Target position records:
--- Start ---
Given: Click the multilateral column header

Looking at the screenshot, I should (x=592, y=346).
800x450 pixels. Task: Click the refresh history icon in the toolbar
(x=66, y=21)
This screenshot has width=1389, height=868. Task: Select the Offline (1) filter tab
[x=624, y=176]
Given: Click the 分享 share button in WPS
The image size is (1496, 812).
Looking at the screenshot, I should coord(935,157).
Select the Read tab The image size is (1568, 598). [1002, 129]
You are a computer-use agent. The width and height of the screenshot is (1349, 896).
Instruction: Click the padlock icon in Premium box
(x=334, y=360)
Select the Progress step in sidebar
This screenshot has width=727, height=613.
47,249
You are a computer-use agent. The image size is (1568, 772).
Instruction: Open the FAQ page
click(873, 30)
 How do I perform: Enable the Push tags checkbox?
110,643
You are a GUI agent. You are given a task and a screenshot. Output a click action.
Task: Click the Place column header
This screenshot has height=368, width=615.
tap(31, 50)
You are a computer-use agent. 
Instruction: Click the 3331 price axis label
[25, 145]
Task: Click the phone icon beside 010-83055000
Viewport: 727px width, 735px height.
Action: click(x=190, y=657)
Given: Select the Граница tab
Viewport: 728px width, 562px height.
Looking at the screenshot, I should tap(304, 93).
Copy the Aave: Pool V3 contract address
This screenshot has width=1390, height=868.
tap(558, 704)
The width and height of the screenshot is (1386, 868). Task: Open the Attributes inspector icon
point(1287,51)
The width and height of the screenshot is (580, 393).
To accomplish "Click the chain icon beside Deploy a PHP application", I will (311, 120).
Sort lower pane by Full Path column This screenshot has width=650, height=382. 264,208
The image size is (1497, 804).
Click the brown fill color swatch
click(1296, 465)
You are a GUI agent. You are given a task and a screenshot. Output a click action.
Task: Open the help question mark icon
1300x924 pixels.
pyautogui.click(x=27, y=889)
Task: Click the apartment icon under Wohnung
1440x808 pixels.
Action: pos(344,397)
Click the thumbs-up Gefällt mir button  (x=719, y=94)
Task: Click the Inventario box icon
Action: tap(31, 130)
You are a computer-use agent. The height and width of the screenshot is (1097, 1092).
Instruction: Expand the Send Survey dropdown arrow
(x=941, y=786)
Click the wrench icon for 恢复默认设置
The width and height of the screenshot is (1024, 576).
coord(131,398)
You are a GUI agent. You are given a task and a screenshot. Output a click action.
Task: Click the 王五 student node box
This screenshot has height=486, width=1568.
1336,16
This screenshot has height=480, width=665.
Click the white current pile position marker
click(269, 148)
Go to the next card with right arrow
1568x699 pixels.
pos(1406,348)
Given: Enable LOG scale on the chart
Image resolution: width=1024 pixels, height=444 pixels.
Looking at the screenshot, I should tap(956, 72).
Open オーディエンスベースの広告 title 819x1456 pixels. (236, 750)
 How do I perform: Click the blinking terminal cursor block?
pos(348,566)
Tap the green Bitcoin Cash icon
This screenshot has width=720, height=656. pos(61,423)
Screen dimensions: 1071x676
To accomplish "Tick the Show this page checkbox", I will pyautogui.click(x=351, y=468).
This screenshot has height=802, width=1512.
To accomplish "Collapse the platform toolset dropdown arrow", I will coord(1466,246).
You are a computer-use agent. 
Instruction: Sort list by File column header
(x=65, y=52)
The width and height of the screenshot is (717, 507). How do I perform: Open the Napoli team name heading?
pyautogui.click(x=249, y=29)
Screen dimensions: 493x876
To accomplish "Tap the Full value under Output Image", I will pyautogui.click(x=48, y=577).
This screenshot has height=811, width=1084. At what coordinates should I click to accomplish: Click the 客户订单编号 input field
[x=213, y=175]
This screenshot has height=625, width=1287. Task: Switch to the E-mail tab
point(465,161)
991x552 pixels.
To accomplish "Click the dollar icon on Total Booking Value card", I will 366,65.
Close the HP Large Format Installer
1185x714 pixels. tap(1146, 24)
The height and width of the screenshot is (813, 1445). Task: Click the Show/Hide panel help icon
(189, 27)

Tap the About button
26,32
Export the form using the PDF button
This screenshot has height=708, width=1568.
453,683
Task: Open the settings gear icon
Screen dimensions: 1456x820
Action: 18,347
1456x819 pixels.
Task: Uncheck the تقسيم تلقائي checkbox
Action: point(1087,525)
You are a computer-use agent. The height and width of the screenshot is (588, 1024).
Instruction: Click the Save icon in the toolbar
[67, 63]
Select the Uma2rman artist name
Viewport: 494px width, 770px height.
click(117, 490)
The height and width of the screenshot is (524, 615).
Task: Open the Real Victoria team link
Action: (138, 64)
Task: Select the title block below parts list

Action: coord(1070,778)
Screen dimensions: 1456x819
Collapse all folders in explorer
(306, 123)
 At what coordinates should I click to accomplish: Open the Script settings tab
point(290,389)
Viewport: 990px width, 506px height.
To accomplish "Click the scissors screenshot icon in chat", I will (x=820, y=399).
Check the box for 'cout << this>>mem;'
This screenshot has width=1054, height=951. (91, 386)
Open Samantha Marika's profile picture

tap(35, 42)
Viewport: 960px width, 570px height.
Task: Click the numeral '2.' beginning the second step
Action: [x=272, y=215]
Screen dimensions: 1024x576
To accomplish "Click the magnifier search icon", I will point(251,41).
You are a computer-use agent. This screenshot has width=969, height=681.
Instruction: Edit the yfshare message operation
--- End ---
- [Objective]
Please express the entries above as a Markdown table with two columns, Row and Line, giving each line its own numbered row and leaving out blank lines.

- [Response to this task]
| Row | Line |
|---|---|
| 1 | Given: Click the multilateral column header |
| 2 | Looking at the screenshot, I should (x=592, y=346). |
| 3 | 800x450 pixels. Task: Click the refresh history icon in the toolbar |
| 4 | (x=66, y=21) |
| 5 | This screenshot has width=1389, height=868. Task: Select the Offline (1) filter tab |
| 6 | [x=624, y=176] |
| 7 | Given: Click the 分享 share button in WPS |
| 8 | The image size is (1496, 812). |
| 9 | Looking at the screenshot, I should coord(935,157). |
| 10 | Select the Read tab The image size is (1568, 598). [1002, 129] |
| 11 | You are a computer-use agent. The width and height of the screenshot is (1349, 896). |
| 12 | Instruction: Click the padlock icon in Premium box |
| 13 | (x=334, y=360) |
| 14 | Select the Progress step in sidebar |
| 15 | This screenshot has width=727, height=613. |
| 16 | 47,249 |
| 17 | You are a computer-use agent. The image size is (1568, 772). |
| 18 | Instruction: Open the FAQ page |
| 19 | click(873, 30) |
| 20 |  How do I perform: Enable the Push tags checkbox? |
| 21 | 110,643 |
| 22 | You are a GUI agent. You are given a task and a screenshot. Output a click action. |
| 23 | Task: Click the Place column header |
| 24 | This screenshot has height=368, width=615. |
| 25 | tap(31, 50) |
| 26 | You are a computer-use agent.  |
| 27 | Instruction: Click the 3331 price axis label |
| 28 | [25, 145] |
| 29 | Task: Click the phone icon beside 010-83055000 |
| 30 | Viewport: 727px width, 735px height. |
| 31 | Action: click(x=190, y=657) |
| 32 | Given: Select the Граница tab |
| 33 | Viewport: 728px width, 562px height. |
| 34 | Looking at the screenshot, I should tap(304, 93). |
| 35 | Copy the Aave: Pool V3 contract address |
| 36 | This screenshot has width=1390, height=868. |
| 37 | tap(558, 704) |
| 38 | The width and height of the screenshot is (1386, 868). Task: Open the Attributes inspector icon |
| 39 | point(1287,51) |
| 40 | The width and height of the screenshot is (580, 393). |
| 41 | To accomplish "Click the chain icon beside Deploy a PHP application", I will (311, 120). |
| 42 | Sort lower pane by Full Path column This screenshot has width=650, height=382. 264,208 |
| 43 | The image size is (1497, 804). |
| 44 | Click the brown fill color swatch |
| 45 | click(1296, 465) |
| 46 | You are a GUI agent. You are given a task and a screenshot. Output a click action. |
| 47 | Task: Open the help question mark icon |
| 48 | 1300x924 pixels. |
| 49 | pyautogui.click(x=27, y=889) |
| 50 | Task: Click the apartment icon under Wohnung |
| 51 | 1440x808 pixels. |
| 52 | Action: pos(344,397) |
| 53 | Click the thumbs-up Gefällt mir button  (x=719, y=94) |
| 54 | Task: Click the Inventario box icon |
| 55 | Action: tap(31, 130) |
| 56 | You are a computer-use agent. The height and width of the screenshot is (1097, 1092). |
| 57 | Instruction: Expand the Send Survey dropdown arrow |
| 58 | (x=941, y=786) |
| 59 | Click the wrench icon for 恢复默认设置 |
| 60 | The width and height of the screenshot is (1024, 576). |
| 61 | coord(131,398) |
| 62 | You are a GUI agent. You are given a task and a screenshot. Output a click action. |
| 63 | Task: Click the 王五 student node box |
| 64 | This screenshot has height=486, width=1568. |
| 65 | 1336,16 |
| 66 | This screenshot has height=480, width=665. |
| 67 | Click the white current pile position marker |
| 68 | click(269, 148) |
| 69 | Go to the next card with right arrow |
| 70 | 1568x699 pixels. |
| 71 | pos(1406,348) |
| 72 | Given: Enable LOG scale on the chart |
| 73 | Image resolution: width=1024 pixels, height=444 pixels. |
| 74 | Looking at the screenshot, I should tap(956, 72). |
| 75 | Open オーディエンスベースの広告 title 819x1456 pixels. (236, 750) |
| 76 |  How do I perform: Click the blinking terminal cursor block? |
| 77 | pos(348,566) |
| 78 | Tap the green Bitcoin Cash icon |
| 79 | This screenshot has width=720, height=656. pos(61,423) |
| 80 | Screen dimensions: 1071x676 |
| 81 | To accomplish "Tick the Show this page checkbox", I will pyautogui.click(x=351, y=468). |
| 82 | This screenshot has height=802, width=1512. |
| 83 | To accomplish "Collapse the platform toolset dropdown arrow", I will coord(1466,246). |
| 84 | You are a computer-use agent.  |
| 85 | Instruction: Sort list by File column header |
| 86 | (x=65, y=52) |
| 87 | The width and height of the screenshot is (717, 507). How do I perform: Open the Napoli team name heading? |
| 88 | pyautogui.click(x=249, y=29) |
| 89 | Screen dimensions: 493x876 |
| 90 | To accomplish "Tap the Full value under Output Image", I will pyautogui.click(x=48, y=577). |
| 91 | This screenshot has height=811, width=1084. At what coordinates should I click to accomplish: Click the 客户订单编号 input field |
| 92 | [x=213, y=175] |
| 93 | This screenshot has height=625, width=1287. Task: Switch to the E-mail tab |
| 94 | point(465,161) |
| 95 | 991x552 pixels. |
| 96 | To accomplish "Click the dollar icon on Total Booking Value card", I will 366,65. |
| 97 | Close the HP Large Format Installer |
| 98 | 1185x714 pixels. tap(1146, 24) |
| 99 | The height and width of the screenshot is (813, 1445). Task: Click the Show/Hide panel help icon |
| 100 | (189, 27) |
| 101 | Tap the About button |
| 102 | 26,32 |
| 103 | Export the form using the PDF button |
| 104 | This screenshot has height=708, width=1568. |
| 105 | 453,683 |
| 106 | Task: Open the settings gear icon |
| 107 | Screen dimensions: 1456x820 |
| 108 | Action: 18,347 |
| 109 | 1456x819 pixels. |
| 110 | Task: Uncheck the تقسيم تلقائي checkbox |
| 111 | Action: point(1087,525) |
| 112 | You are a computer-use agent. The height and width of the screenshot is (588, 1024). |
| 113 | Instruction: Click the Save icon in the toolbar |
| 114 | [67, 63] |
| 115 | Select the Uma2rman artist name |
| 116 | Viewport: 494px width, 770px height. |
| 117 | click(117, 490) |
| 118 | The height and width of the screenshot is (524, 615). |
| 119 | Task: Open the Real Victoria team link |
| 120 | Action: (138, 64) |
| 121 | Task: Select the title block below parts list |
| 122 | Action: coord(1070,778) |
| 123 | Screen dimensions: 1456x819 |
| 124 | Collapse all folders in explorer |
| 125 | (306, 123) |
| 126 |  At what coordinates should I click to accomplish: Open the Script settings tab |
| 127 | point(290,389) |
| 128 | Viewport: 990px width, 506px height. |
| 129 | To accomplish "Click the scissors screenshot icon in chat", I will (x=820, y=399). |
| 130 | Check the box for 'cout << this>>mem;' |
| 131 | This screenshot has width=1054, height=951. (91, 386) |
| 132 | Open Samantha Marika's profile picture |
| 133 | tap(35, 42) |
| 134 | Viewport: 960px width, 570px height. |
| 135 | Task: Click the numeral '2.' beginning the second step |
| 136 | Action: [x=272, y=215] |
| 137 | Screen dimensions: 1024x576 |
| 138 | To accomplish "Click the magnifier search icon", I will point(251,41). |
| 139 | You are a computer-use agent. This screenshot has width=969, height=681. |
| 140 | Instruction: Edit the yfshare message operation |